SUPPLIED TEXT>
::::::::

Guysborough (population: 397) is an unincorporated Canadian community in Guysborough County, Nova Scotia.

Located on the western shore of Chedabucto Bay, fronting Guysborough Harbour, it is the administrative seat of the Guysborough municipal district. It is home to the Alder Grounds, Boggy Lake, Bonnett Lake Barrens, and Canso Coastal Barrens Wilderness Areas. The community is named after Sir Guy Carleton (Guy's borough).

History

The Mi'kmaq name for the village of Guysborough was Chedabuctou.

The Prince Henry Sinclair Society of North America believe he landed at Chedabucto Bay in 1398. The monument was erected on November 17, 1996. It is a fifteen-ton granite boulder with a black granite narrative plaque located at Halfway Cove on Trunk 16 in Guysborough County, Nova Scotia.

The village of Guysborough was first settled by French Europeans in 1634, led by Isaac de Razilly, a French nobleman and Navy officer who later became Governor of French Acadia. He built a fort named Fort St François à Canso at the entrance to the harbour. In 1655 Nicolas Denys, governor of the new St Lawrence Bay Province, built Fort Chedabuctou on Fort Point to serve as his capital. The fort was later replaced and renamed Fort St Louis.

In 1682, a permanent settlement was started by Clerbaud Bergier. A group cleared land and spent the winter with the first crops being planted in 1683. Louis-Alexandre des Friches de Meneval landed at Chedabouctou in 1687 when arriving to take up his position as governor of Acadia.

Claude Bergier led other merchants from La Rochelle, France in enjoying a fishing monopoly in Acadia.  In 1682, Fort St. Louis was established by the Company of Acadia (Compagnie de la Peche Sedentaire) to protect the fishery. The principal ports were at Chedabucto Bay, which accounted for fifty fishers in 1686. Dauphin de Montorgueil was the commandant at Fort Saint-Louis.

Raid on Chedabucto (1688) 
In 1687 there were 150 people at Chedabouctou, 80 of whom were fishermen. The Company of Acadia suffered heavy losses in 1688, when Chedabouctou was pillaged by New Englanders.

Battle at Chedabucto (1690) 

During King William's War, in 1690, Captain Cyprian Southack proceeded to Chedabucto to take Fort St. Louis which, unlike Port Royal, Nova Scotia, put up a fight before surrendering. As part of Sir William Phips's expedition to destroy the capital of Acadia Port Royal, Phips sent Southack to Chedabacto with 80 men to destroy Fort St. Louis and the surrounding French fishery. Meneval was stationed at the fort with 12 soldiers.  They tried to defend the fort for over six hours, until fire bombs burned the fort to the ground. Southack destroyed the enormous amount of 50,000 crowns of fish.

At the same time, Phips also dispatched Capt. John Alden who raid Cape Sable Island as well as the villages around the Bay of Fundy, particularly Grand Pre and Chignecto.

::::::::

SOURCE DATA>
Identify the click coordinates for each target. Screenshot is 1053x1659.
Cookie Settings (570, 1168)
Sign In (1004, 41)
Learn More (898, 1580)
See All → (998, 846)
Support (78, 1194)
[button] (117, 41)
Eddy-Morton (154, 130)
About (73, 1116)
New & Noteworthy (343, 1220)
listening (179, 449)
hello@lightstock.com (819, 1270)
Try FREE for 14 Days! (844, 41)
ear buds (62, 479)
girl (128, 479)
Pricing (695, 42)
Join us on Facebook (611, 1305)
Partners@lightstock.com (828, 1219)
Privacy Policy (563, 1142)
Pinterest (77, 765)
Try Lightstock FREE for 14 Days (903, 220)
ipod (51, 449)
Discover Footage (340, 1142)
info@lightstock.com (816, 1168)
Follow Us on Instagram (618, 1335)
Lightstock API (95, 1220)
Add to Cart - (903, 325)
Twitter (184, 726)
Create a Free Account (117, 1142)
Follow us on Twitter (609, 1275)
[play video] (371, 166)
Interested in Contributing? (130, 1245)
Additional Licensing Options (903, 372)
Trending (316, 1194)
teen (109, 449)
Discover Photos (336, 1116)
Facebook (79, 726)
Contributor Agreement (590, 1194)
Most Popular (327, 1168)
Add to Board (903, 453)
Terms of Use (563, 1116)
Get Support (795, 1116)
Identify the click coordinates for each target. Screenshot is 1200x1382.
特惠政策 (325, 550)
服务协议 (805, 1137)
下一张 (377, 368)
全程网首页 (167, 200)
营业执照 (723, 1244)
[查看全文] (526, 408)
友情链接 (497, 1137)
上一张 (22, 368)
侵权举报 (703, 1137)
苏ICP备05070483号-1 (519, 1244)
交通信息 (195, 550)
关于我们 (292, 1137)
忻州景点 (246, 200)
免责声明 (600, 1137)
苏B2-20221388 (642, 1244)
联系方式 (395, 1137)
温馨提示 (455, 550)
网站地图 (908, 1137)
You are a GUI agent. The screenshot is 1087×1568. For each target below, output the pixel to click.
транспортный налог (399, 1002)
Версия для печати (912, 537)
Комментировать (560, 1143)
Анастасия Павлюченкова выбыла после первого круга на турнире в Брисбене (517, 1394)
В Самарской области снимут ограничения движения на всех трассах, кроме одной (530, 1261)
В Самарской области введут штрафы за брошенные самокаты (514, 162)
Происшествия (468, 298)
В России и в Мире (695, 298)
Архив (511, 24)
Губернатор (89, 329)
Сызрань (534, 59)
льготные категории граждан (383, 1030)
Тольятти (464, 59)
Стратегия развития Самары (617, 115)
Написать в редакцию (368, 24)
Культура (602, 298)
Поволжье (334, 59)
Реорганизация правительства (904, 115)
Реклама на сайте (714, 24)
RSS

::::::::

LIST OF TASKS>
- 1) Transcribe the part of the Guysborough text that opens with the words containing "Claude Bergier led" and closes with "on Chedabucto (1688)".
- 2) In the Guysborough text, how many soldiers were stationed with Meneval at the fort in 1690?
The data has no connection to the Guysborough text.

ANSWERS TO THE PROBLEMS>
- 1)
Claude Bergier led other merchants from La Rochelle, France in enjoying a fishing monopoly in Acadia.  In 1682, Fort St. Louis was established by the Company of Acadia (Compagnie de la Peche Sedentaire) to protect the fishery. The principal ports were at Chedabucto Bay, which accounted for fifty fishers in 1686. Dauphin de Montorgueil was the commandant at Fort Saint-Louis.

Raid on Chedabucto (1688)

- 2) 12 soldiers.